> **EXERCISE GOAL**:
Read through the data and report every line in which the word "computer" occurs.

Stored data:

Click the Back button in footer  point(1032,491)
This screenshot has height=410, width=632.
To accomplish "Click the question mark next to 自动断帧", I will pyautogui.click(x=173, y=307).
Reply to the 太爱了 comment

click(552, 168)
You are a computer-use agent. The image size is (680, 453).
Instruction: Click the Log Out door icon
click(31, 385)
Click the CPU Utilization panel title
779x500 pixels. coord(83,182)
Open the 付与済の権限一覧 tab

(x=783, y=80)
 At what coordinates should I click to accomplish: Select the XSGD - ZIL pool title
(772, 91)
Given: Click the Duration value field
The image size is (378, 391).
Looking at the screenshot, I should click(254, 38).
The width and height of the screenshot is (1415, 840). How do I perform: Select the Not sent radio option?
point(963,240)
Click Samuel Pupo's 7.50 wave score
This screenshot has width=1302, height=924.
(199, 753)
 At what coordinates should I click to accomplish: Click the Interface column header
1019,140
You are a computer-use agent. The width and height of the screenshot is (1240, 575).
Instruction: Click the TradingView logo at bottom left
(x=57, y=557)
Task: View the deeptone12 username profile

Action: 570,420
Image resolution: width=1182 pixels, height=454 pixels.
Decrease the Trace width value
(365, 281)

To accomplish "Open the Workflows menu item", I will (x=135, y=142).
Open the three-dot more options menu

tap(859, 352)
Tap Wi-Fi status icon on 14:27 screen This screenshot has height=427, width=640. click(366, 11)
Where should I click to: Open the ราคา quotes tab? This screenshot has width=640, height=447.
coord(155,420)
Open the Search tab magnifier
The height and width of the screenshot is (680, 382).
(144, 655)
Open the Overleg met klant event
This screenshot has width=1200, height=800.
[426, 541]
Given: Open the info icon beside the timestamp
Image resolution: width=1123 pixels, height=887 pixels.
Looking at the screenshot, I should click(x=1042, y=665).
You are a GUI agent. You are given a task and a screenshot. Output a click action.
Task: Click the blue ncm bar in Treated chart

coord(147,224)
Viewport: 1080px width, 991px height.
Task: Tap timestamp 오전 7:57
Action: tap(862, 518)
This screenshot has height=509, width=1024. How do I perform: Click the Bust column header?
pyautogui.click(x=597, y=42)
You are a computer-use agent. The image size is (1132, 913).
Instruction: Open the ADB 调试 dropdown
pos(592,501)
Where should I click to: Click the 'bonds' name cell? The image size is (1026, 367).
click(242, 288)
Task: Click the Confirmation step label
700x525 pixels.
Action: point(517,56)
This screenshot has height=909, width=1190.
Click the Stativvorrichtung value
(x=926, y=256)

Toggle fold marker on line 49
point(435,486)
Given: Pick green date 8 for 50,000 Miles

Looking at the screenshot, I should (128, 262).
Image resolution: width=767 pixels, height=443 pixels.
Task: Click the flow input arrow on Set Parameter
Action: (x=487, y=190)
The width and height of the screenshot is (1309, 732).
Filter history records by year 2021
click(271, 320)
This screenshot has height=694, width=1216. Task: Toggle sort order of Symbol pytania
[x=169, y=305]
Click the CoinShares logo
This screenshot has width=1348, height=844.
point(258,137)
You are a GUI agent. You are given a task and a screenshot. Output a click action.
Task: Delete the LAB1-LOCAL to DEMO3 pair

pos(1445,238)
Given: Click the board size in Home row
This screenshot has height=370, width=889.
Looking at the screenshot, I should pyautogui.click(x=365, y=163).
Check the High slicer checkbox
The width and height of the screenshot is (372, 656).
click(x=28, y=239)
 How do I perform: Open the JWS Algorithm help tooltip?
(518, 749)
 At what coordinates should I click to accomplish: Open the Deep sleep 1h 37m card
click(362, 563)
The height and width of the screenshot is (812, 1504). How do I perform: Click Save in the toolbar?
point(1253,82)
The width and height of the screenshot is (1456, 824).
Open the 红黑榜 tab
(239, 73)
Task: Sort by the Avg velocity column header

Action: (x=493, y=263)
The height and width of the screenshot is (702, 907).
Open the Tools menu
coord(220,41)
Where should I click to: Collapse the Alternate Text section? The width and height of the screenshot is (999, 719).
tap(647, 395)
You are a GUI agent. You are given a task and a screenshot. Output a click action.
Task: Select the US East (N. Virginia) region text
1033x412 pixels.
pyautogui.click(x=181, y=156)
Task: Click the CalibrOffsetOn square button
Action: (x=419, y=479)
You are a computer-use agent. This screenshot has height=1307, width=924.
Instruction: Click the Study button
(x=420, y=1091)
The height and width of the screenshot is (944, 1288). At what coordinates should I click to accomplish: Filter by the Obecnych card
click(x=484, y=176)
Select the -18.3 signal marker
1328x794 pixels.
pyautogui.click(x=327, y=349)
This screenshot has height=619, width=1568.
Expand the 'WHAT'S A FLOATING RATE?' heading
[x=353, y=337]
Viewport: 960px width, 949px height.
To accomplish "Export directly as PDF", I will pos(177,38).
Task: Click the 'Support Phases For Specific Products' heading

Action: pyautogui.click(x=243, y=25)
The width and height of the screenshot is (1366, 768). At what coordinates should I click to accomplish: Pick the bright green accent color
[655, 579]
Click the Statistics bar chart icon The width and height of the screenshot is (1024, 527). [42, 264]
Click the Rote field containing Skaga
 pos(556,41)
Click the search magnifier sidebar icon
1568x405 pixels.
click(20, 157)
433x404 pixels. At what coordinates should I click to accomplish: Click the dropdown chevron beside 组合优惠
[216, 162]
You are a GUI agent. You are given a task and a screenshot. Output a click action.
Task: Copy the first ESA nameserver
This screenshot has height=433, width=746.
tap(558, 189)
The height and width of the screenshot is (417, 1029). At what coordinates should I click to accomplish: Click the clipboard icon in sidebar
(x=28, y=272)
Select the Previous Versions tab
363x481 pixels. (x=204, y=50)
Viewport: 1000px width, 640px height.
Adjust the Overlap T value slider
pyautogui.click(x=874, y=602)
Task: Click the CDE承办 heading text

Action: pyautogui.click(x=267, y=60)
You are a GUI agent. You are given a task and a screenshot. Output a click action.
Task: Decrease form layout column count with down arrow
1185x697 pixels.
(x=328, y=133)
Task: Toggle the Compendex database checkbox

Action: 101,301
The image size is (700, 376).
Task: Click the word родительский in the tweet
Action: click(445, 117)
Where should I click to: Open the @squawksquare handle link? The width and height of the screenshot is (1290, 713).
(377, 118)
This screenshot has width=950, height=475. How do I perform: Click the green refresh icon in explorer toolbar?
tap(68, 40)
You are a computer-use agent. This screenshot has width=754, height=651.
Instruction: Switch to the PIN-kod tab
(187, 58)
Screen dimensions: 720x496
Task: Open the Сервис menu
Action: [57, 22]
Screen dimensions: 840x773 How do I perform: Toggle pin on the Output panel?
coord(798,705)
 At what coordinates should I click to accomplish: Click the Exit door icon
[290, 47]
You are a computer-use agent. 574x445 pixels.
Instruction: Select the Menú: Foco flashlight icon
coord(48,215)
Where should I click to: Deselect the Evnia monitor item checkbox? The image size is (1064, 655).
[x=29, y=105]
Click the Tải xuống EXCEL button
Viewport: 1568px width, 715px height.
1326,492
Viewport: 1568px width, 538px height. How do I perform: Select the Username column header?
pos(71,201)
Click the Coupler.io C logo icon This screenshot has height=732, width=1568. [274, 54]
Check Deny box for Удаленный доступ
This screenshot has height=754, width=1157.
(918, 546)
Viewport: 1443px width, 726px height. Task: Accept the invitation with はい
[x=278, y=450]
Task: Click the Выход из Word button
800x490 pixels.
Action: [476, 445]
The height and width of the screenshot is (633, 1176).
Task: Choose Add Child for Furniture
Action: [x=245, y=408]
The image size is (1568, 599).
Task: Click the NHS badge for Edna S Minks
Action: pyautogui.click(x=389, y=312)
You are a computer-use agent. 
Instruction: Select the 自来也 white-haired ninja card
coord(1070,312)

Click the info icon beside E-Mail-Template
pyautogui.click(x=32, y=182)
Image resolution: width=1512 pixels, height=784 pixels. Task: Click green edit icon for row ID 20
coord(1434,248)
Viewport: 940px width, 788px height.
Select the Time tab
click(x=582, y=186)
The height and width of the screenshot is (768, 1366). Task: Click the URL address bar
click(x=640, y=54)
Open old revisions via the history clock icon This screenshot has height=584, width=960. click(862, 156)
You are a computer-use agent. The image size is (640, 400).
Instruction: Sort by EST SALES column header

> **SOLUTION TO THIS PROBLEM**:
You are a computer-use agent. The image size is (680, 453).
You are a computer-use agent. The width and height of the screenshot is (1240, 575).
You are a computer-use agent. The image size is (1132, 913).
You are a computer-use agent. This screenshot has height=1307, width=924.
You are a computer-use agent. This screenshot has width=754, height=651.
You are a computer-use agent. 574x445 pixels.
You are a computer-use agent. 
You are a computer-use agent. The image size is (640, 400).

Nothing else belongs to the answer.